═══ RECORDS SUPPLIED ═══

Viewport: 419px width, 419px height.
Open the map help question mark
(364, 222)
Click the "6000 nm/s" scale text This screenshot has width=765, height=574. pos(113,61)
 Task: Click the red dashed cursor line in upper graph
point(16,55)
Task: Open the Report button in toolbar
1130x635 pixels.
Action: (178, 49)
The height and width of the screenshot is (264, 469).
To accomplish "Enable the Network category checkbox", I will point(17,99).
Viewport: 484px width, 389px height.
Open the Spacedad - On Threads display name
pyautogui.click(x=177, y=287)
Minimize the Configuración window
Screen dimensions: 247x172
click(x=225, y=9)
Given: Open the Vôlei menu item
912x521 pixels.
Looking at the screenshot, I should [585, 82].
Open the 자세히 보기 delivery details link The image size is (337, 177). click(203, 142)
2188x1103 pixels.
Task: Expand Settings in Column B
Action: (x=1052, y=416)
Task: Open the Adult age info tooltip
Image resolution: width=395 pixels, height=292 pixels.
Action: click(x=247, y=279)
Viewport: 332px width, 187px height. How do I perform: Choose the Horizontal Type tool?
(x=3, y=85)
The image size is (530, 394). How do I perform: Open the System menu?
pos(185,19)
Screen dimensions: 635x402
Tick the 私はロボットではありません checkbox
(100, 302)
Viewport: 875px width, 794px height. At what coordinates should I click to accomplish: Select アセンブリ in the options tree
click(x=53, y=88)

═══

### TO DO
Print exactly the lines of the listing above starting at the line containing "Viewport: 484px width, 389px height." and ending at the line containing "Screen dimensions: 635x402", both included.

### RESULT FOR THIS TASK
Viewport: 484px width, 389px height.
Open the Spacedad - On Threads display name
pyautogui.click(x=177, y=287)
Minimize the Configuración window
Screen dimensions: 247x172
click(x=225, y=9)
Given: Open the Vôlei menu item
912x521 pixels.
Looking at the screenshot, I should [585, 82].
Open the 자세히 보기 delivery details link The image size is (337, 177). click(203, 142)
2188x1103 pixels.
Task: Expand Settings in Column B
Action: (x=1052, y=416)
Task: Open the Adult age info tooltip
Image resolution: width=395 pixels, height=292 pixels.
Action: click(x=247, y=279)
Viewport: 332px width, 187px height. How do I perform: Choose the Horizontal Type tool?
(x=3, y=85)
The image size is (530, 394). How do I perform: Open the System menu?
pos(185,19)
Screen dimensions: 635x402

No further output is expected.